Brownfield design approach towards minimization of handoff cost in next generation wireless cellular networks with dual-homed RNCS

Next generation cellular architectural hierarchy imposes that a pre-fixed group of Node Bs be connected to a Radio Network Controller (RNC) and a pre-designed set of such RNCs be then assigned to a Serving GPRS support Node (SGSN). In addition to that, the set of RNCs is also wired to one Mobile Switching Center (MSC). In case of a single-homed network, the operating cost, comprises the cabling or link cost and the cost incurred for supporting handoff whenever an mobile user (MU) visits a different RNC (horizontal/simple handoff) or a different SGSN or MSC (vertical handoff/complex handoff).
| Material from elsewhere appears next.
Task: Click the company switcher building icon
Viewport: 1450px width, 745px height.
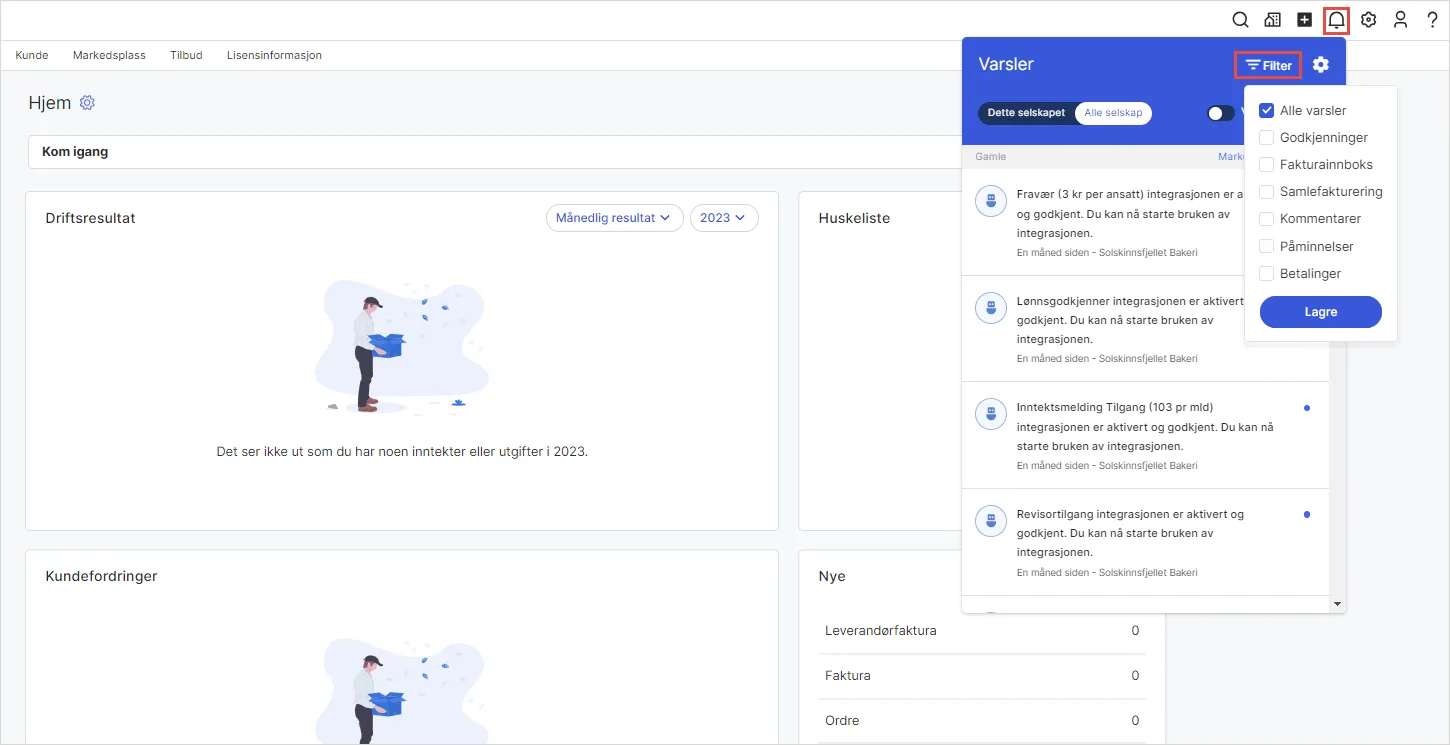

In contrast, during the deployment phase, provision could be kept where a Node B could be connected to any of the RNCs and thereafter any RNC could be assigned to any of the SGSNs/MSCs, if needed. This concept of multi-homing allows nodes to be assigned adaptively to the switches, particularly, under constrained situation. In this work, we present a framework for multi-homing of cells to switches and endeavor to present some evolutionary optimization techniques for minimizing the total cost of resource management. We have proposed a novel meta-heuristic based approach, that evolves into a complete state-space based search tool namely, Best Contributors Search (BCS). Computational results indicate that the proposed BCS algorithm out-performs some other well-known heuristics such as matrix-based technique, Optimal Dual Home (ODH), Tabu Search (TS) and Ant Colony optimization (ACO) based methods cited so far.